Impact of Gravity on Vacuum Stability
Vincenzo Branchina, Emanuele Messina, Dario Zappala

TL;DR
This paper challenges previous assumptions by showing that strong gravitational fields at the Planck scale do not necessarily prevent true vacuum bubble formation, impacting theories on vacuum stability and new physics.
Contribution
It demonstrates that beyond the thin wall approximation, strong gravity does not always suppress vacuum decay, revising earlier conclusions about vacuum stability.
Findings
Strong gravity does not always stabilize the false vacuum.
Vacuum decay can occur under Planckian gravitational conditions.

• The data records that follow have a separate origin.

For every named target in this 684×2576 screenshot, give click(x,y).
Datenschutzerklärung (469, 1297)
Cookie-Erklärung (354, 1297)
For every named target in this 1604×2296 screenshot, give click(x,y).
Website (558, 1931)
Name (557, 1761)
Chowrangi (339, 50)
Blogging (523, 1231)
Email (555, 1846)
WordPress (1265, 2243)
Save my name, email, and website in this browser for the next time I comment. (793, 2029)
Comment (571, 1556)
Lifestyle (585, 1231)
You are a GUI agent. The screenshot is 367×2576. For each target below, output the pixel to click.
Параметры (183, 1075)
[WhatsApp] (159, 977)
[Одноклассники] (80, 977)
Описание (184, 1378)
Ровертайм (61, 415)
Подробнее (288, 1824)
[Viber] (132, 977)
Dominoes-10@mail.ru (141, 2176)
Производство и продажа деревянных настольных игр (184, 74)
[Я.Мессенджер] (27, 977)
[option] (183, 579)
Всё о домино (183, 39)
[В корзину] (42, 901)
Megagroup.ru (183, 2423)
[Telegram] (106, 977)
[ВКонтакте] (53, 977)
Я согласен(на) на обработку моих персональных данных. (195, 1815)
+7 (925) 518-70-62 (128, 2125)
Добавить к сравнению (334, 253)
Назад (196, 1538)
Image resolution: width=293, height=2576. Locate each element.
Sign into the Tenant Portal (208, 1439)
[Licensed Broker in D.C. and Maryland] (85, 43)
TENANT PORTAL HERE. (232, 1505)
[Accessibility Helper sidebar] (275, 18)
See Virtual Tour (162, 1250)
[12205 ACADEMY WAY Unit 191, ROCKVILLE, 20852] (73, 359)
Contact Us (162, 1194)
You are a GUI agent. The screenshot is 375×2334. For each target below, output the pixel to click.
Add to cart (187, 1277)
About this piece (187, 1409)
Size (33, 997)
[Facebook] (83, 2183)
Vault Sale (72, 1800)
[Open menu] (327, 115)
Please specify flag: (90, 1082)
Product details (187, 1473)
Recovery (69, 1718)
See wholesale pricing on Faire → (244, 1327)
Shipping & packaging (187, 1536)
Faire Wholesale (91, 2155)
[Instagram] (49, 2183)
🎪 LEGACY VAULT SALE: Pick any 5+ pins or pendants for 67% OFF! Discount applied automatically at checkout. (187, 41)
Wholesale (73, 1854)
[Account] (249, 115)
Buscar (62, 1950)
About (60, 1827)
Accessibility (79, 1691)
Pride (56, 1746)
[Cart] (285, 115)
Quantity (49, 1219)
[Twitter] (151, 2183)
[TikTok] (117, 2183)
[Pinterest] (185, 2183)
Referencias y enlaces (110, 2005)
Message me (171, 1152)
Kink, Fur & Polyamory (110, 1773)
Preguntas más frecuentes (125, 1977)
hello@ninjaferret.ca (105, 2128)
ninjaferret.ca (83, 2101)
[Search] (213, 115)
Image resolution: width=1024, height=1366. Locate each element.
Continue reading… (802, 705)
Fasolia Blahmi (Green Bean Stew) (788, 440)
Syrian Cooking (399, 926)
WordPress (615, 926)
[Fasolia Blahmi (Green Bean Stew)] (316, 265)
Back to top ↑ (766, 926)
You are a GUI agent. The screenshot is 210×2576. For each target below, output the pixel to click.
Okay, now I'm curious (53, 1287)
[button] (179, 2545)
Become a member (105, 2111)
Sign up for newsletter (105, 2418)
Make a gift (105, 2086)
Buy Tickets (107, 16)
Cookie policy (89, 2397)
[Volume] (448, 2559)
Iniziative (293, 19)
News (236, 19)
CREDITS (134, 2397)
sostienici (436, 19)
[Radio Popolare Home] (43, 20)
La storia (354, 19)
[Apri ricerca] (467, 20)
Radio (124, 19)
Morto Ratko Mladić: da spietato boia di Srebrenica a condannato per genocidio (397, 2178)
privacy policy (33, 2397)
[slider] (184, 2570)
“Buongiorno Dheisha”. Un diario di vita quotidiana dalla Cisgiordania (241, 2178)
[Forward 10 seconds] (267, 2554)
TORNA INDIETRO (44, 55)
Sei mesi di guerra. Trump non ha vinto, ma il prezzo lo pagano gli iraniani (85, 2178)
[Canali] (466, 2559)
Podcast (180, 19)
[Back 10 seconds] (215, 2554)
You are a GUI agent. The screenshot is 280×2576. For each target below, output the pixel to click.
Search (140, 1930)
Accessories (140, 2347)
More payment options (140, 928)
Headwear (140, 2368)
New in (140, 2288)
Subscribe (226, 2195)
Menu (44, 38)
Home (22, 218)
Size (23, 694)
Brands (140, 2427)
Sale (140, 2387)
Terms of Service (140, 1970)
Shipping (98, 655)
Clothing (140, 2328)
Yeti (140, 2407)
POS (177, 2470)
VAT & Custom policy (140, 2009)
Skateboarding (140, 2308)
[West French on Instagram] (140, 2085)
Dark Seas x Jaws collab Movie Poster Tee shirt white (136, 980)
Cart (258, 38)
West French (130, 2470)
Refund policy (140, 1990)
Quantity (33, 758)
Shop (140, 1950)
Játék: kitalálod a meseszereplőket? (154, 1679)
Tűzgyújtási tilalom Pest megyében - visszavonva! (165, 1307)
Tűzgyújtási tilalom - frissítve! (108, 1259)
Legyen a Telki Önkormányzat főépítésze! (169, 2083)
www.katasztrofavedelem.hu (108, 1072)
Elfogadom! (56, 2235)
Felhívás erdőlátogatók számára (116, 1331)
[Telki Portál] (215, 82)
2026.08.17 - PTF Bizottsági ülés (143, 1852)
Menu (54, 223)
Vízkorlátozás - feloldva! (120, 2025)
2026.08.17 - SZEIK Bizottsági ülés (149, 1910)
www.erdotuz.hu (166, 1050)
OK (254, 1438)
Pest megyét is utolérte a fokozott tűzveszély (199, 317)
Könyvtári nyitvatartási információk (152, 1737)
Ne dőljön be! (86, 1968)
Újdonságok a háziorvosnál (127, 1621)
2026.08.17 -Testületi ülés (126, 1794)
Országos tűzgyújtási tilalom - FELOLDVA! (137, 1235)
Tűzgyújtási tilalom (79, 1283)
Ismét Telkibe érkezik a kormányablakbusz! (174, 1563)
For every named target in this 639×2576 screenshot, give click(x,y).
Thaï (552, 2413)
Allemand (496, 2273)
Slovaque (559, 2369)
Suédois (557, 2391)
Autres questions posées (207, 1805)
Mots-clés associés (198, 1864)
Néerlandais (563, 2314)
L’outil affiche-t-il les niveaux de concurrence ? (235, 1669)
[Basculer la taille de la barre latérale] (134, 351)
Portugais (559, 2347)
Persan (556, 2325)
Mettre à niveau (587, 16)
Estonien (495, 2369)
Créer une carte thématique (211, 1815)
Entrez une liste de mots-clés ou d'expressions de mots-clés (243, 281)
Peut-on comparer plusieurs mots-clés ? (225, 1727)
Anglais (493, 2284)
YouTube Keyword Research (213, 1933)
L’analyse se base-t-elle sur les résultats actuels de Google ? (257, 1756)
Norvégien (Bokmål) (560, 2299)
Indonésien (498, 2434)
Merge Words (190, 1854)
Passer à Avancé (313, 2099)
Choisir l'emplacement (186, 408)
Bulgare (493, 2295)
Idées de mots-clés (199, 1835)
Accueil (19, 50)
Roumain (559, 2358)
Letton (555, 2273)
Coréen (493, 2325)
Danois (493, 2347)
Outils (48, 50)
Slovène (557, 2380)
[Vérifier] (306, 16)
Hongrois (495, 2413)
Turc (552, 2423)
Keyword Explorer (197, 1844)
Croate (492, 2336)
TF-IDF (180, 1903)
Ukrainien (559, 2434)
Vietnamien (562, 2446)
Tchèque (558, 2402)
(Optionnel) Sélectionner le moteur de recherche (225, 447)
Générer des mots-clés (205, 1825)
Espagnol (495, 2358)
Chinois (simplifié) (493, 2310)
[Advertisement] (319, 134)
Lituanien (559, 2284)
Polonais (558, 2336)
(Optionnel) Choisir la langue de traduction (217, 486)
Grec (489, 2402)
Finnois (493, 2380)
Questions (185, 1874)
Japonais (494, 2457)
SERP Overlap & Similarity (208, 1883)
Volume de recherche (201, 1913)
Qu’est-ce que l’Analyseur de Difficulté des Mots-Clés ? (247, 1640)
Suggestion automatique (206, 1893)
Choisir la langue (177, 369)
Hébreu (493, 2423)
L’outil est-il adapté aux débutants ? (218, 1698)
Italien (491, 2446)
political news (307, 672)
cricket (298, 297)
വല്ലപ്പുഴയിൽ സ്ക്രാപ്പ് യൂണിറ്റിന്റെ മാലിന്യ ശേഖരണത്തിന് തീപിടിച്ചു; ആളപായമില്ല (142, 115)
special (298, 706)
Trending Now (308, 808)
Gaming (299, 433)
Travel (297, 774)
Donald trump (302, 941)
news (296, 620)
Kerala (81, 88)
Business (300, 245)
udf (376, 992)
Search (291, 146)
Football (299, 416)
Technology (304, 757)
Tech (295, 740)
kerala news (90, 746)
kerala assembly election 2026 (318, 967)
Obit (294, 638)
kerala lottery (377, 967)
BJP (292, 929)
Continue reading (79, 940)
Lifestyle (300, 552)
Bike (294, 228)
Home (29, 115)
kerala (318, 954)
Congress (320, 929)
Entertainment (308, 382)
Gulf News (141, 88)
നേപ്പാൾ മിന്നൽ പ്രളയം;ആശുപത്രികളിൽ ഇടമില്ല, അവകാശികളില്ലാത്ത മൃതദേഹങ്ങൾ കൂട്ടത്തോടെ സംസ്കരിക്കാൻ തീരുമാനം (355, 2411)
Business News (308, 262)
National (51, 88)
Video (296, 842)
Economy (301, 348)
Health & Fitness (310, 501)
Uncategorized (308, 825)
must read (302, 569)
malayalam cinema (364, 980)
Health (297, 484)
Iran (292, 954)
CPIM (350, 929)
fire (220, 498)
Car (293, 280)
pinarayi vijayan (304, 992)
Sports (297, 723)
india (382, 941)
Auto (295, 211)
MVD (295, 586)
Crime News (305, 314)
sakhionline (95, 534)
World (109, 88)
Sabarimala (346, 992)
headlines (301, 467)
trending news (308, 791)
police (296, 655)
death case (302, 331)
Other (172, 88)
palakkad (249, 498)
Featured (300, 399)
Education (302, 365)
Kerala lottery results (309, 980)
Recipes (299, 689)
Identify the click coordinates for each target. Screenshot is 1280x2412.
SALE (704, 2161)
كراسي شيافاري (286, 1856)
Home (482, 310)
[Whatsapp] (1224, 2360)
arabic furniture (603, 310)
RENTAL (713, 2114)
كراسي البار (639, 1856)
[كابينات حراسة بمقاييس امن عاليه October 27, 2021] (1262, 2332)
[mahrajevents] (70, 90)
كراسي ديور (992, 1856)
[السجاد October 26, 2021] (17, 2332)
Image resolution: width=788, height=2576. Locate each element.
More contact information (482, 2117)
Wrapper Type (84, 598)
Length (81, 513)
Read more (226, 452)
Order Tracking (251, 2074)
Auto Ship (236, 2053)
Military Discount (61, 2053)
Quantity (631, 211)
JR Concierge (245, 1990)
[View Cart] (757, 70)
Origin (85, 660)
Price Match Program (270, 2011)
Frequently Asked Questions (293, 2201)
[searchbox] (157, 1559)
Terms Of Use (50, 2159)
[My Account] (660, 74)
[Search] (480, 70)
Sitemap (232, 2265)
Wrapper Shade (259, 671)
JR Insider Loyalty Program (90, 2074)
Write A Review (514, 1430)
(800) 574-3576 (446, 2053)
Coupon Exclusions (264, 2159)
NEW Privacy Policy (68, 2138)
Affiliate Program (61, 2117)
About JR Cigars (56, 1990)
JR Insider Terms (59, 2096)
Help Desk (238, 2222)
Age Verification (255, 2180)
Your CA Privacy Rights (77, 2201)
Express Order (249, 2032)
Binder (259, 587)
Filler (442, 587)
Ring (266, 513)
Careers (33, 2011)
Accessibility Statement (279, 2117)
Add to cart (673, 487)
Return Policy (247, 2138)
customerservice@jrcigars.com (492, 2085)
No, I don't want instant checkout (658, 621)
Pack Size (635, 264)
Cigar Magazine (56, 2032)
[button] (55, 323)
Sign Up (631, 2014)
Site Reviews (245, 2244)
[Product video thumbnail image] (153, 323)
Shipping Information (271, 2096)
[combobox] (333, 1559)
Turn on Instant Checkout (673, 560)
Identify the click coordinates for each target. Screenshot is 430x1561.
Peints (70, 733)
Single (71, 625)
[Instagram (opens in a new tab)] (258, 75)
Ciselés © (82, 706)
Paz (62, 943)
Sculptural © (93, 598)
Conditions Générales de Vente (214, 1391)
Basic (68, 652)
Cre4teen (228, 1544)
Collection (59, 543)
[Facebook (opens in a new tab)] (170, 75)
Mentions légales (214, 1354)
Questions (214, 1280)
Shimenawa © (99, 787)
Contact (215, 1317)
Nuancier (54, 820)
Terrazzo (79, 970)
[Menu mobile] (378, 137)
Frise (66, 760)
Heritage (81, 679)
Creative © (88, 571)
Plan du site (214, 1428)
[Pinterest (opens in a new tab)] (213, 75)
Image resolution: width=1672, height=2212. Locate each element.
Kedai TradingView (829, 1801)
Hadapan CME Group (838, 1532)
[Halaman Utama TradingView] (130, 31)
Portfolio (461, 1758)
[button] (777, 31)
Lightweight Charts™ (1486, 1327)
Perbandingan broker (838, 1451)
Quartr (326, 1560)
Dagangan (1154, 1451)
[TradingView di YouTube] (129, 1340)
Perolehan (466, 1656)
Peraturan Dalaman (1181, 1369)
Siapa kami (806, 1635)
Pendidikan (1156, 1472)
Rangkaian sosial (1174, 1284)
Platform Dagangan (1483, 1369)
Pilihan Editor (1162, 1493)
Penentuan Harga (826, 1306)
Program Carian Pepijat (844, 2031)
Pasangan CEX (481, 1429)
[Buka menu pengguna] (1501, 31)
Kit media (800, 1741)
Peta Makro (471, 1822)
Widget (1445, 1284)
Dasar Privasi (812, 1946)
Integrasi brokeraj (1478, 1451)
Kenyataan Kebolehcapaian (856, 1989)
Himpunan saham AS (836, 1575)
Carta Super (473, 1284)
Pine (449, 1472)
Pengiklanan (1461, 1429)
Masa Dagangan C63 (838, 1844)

Implications for electroweak vacuum stability and beyond Standard Model physics.
Abstract
In a pioneering paper on the role of gravity on false vacuum decay, Coleman and De Luccia showed that a strong gravitational field can stabilize the false vacuum, suppressing the formation of true vacuum bubbles. This result is obtained for the case when the energy density difference between the two vacua is small, the so called thin wall regime, but is considered of more general validity. Here we show that when this condition does not hold, however, {\it a strong gravitational field (Planckian physics) does not necessarily induce a total suppression of true vacuum bubble nucleation}. Contrary to common expectations then, gravitational physics at the Planck scale {\it does not stabilize the false vacuum}. These results are of crucial importance for the stability analysis of the electroweak vacuum and for searches of new physics beyond the Standard Model.